Here, we follow a new approach. We are utilizing the growing power of machine learning methods to deduce synaptic plasticity rules directly. Newly developed search algorithms and sheer computational power allow us to integrate published data and infer synaptic rules in silico. We (1) develop a new mathematical expression of synaptic plasticity rules, experimentally appropriate and flexible enough to be implemented in a Machine Learning framework, dubbed SYNAPSEEK. We then (2) apply SYNAPSEEK to deduce the rules for building various neural structures with increasing complexity. Finally (3), we incorporate additional, experimental constraints to SYNAPSEEK to develop synaptic rules that shape network function as much as its structure. Our work establishes, for the first time, canonical sets of synaptic plasticity rules, based on the circuit structure they must produce, and the function they are meant to support. SYNAPSEEK promises wide ranging applications, from a basic understanding of cortical development to better protocols for Deep Brain Stimulation.

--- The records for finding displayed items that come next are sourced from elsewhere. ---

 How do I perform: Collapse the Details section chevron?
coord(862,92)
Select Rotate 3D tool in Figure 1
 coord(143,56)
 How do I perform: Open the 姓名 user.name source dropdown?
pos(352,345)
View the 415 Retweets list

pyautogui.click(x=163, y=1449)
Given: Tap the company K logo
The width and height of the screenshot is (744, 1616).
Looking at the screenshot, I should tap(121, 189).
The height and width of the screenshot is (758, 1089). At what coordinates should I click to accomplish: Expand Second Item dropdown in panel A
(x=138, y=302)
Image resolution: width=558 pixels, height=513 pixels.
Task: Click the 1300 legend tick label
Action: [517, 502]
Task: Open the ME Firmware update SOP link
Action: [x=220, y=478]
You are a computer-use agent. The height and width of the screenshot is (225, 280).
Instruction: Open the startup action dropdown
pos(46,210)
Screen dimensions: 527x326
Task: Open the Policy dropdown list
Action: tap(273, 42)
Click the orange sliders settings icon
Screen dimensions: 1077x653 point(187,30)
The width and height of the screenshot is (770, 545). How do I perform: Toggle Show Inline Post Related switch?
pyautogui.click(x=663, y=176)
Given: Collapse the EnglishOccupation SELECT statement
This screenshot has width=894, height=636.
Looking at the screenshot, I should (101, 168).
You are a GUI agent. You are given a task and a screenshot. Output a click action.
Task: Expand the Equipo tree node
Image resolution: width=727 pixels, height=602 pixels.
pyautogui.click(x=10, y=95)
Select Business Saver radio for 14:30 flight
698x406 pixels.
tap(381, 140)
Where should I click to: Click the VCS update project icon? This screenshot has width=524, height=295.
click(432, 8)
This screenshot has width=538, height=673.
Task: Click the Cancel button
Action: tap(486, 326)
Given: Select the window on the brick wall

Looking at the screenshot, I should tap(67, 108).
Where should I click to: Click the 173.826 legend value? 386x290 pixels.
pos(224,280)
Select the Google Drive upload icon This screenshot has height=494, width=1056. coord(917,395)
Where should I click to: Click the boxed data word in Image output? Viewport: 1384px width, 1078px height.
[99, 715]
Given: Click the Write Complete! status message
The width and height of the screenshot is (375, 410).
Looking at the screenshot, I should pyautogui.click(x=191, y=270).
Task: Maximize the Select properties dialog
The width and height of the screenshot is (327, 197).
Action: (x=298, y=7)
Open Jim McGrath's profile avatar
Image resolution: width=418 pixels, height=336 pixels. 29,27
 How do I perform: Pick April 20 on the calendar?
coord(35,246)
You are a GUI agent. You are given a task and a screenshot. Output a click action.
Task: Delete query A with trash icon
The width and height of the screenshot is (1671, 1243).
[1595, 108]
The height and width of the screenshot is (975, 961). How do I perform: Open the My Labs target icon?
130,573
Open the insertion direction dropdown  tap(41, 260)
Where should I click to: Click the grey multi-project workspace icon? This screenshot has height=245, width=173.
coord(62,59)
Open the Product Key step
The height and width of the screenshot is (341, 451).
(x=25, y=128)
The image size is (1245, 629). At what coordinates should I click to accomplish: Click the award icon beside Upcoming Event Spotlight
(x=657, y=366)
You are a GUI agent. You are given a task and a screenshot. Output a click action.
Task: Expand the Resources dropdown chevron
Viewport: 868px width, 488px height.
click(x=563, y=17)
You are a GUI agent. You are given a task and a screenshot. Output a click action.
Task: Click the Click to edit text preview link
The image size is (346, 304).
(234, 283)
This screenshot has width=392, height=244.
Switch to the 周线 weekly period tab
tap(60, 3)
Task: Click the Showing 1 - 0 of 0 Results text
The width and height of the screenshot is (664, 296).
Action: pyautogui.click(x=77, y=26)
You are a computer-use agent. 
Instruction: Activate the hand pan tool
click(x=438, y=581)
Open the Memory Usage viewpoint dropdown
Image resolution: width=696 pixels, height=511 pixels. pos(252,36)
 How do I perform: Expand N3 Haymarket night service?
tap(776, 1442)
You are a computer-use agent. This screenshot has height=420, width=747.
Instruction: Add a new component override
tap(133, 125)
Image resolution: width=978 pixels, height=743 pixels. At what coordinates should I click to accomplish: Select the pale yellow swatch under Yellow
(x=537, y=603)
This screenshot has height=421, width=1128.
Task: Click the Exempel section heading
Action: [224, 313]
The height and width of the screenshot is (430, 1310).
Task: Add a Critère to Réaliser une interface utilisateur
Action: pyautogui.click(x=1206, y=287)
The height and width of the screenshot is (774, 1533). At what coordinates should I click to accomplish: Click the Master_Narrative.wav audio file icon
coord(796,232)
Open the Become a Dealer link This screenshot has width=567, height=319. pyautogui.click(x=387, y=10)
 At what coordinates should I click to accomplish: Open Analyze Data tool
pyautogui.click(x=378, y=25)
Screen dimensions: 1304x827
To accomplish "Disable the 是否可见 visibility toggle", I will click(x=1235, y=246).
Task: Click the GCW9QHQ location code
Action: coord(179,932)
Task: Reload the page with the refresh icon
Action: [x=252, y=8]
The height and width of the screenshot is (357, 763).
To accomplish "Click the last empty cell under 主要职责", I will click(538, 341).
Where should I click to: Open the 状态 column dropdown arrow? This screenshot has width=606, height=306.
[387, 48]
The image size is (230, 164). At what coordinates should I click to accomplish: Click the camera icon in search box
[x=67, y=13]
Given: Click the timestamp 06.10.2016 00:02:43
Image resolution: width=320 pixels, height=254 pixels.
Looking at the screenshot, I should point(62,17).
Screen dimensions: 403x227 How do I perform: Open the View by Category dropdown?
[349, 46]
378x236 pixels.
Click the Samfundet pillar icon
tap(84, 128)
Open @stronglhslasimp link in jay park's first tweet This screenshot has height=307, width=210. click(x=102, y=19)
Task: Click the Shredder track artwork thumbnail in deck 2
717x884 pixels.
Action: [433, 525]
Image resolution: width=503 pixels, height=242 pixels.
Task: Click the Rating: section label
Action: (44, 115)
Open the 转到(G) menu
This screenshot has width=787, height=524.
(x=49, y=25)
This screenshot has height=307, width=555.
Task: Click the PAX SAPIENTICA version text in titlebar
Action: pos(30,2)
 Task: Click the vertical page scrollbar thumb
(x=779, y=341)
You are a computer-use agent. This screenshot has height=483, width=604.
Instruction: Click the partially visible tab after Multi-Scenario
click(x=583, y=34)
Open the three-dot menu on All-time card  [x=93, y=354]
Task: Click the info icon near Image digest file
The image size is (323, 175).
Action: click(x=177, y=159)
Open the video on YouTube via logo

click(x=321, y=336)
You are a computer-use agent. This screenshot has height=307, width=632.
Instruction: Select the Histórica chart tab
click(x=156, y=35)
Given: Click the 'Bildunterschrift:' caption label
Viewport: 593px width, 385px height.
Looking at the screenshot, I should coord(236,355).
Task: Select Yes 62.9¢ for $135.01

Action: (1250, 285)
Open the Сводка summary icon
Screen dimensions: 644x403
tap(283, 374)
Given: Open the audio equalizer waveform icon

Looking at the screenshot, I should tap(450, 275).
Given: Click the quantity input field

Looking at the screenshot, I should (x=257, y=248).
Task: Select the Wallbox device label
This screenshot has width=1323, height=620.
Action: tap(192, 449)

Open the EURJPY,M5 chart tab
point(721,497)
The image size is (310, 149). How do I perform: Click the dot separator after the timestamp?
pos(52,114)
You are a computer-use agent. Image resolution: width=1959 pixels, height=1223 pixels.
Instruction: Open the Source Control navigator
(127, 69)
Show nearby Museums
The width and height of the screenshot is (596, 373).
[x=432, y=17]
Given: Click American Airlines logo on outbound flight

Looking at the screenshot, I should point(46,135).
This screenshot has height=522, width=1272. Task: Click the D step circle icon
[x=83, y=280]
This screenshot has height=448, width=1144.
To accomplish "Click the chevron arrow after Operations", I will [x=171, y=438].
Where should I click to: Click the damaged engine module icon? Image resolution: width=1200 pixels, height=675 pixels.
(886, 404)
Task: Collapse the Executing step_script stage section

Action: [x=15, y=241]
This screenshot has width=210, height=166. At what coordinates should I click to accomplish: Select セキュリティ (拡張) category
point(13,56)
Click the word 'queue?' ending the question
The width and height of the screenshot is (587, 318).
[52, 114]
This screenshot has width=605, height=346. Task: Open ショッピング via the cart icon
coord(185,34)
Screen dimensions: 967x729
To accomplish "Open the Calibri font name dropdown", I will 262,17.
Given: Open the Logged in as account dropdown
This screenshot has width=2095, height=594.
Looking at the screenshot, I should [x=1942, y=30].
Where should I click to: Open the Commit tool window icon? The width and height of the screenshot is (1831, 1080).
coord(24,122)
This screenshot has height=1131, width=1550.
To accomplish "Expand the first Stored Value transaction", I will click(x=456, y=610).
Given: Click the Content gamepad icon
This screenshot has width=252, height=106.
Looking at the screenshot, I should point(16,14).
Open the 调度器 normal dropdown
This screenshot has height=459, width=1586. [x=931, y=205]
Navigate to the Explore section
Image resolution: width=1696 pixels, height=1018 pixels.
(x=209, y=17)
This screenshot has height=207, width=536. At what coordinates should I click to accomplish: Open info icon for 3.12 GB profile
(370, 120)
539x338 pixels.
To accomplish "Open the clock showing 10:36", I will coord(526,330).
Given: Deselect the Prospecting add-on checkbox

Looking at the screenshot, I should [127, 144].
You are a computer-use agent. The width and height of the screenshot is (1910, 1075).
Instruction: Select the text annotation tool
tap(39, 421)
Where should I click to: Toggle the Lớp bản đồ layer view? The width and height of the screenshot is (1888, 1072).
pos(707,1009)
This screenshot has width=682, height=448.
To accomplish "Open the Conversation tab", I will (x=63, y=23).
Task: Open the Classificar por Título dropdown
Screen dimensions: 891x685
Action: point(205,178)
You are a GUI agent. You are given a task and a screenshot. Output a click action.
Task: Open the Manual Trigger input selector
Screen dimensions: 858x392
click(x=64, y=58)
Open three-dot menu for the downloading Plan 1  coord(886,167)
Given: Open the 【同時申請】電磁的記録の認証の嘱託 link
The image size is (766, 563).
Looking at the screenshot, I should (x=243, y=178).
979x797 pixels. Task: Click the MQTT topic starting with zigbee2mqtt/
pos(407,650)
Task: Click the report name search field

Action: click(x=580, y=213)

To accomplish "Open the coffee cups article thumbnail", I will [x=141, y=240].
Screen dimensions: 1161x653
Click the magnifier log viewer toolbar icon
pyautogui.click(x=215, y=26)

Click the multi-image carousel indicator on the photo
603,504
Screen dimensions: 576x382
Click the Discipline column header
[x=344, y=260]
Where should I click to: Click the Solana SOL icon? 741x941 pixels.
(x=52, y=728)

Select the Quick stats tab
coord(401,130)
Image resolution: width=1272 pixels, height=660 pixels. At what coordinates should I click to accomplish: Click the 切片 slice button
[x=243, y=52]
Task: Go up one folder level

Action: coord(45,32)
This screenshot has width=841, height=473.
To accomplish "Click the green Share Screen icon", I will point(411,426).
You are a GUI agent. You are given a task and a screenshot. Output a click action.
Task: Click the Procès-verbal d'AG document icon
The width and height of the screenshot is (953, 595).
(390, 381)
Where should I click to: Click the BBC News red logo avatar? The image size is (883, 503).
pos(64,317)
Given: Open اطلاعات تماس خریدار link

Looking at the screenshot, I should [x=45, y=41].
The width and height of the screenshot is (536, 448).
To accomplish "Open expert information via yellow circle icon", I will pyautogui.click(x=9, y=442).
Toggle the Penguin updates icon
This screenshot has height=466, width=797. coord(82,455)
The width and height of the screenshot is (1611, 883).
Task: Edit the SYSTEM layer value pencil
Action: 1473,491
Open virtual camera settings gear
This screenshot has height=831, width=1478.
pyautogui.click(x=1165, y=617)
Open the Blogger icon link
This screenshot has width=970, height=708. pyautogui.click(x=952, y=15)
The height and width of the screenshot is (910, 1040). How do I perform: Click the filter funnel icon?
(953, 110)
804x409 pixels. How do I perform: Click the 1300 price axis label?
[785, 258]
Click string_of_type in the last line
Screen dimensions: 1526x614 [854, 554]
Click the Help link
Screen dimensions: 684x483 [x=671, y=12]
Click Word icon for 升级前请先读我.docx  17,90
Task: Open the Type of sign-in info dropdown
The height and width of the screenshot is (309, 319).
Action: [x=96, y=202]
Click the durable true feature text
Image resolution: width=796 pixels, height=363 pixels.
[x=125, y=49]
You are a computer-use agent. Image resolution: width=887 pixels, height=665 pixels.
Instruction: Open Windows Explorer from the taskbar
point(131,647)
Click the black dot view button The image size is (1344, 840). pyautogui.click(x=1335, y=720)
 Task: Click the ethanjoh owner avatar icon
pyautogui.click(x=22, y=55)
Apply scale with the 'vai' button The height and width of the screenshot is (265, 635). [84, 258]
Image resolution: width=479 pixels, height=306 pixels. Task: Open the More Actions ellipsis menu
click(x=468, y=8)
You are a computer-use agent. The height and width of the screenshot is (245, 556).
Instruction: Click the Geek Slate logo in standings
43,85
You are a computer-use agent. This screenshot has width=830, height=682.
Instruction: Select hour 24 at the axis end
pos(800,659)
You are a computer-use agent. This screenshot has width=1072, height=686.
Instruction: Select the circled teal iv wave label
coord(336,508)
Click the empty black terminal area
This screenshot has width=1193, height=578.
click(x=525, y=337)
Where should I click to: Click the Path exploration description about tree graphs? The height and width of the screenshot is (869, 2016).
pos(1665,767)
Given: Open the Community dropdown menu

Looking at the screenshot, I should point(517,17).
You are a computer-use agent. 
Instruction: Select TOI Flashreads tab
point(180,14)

The project continues to proceed very much as envisioned and we continue to make good progress on the realization of all Aims. In particular, we have seen the continued success of our framework framework in analysing and modifying synaptic plasticity rules with ML methods (Aim 1). Further, we have begun to test and expand our techniques to infer plasticity rules in spiking networks as well, i.e. we started to fulfil the expectations of Aim 2 and 3, as hoped. Our work up to the end of period 3 has led to 10 poster presentations (NCCD’19, COSYNE ’20,21,22,23, Neuromatch ’20, CNS2023, NeurIPS20,23, IST retreat ’20, Oxford Neuroscience symposium ’19). Additionally, we have submitted 4 manuscripts for publication at NEURIPS 20,23 (which was accepted in Period 4, at the time of writing this report), eLife, Plos Comp.Neurosc. and others. We have started new work, on Aim 3, including experimental data to constrain our automated search methods. We have successfully hired two graduate students, and two postdocs. We have submitted three more abstracts to Cosyne 2024, for which we are currently awaiting the decision.
The project is developing as expected and we are happy to report that we have substantially expanded the boundaries of the state of the art, such that our current methods are the most cutting-edge approaches to finding new plasticity rules. We are very optimistic that most of the Aims as described in the original grant can be fulfilled. We have experienced a slow down in progress due to covid and the relocation of the lab, but as of January 2022 we are picking up speed in Austria and making good progress on several fronts.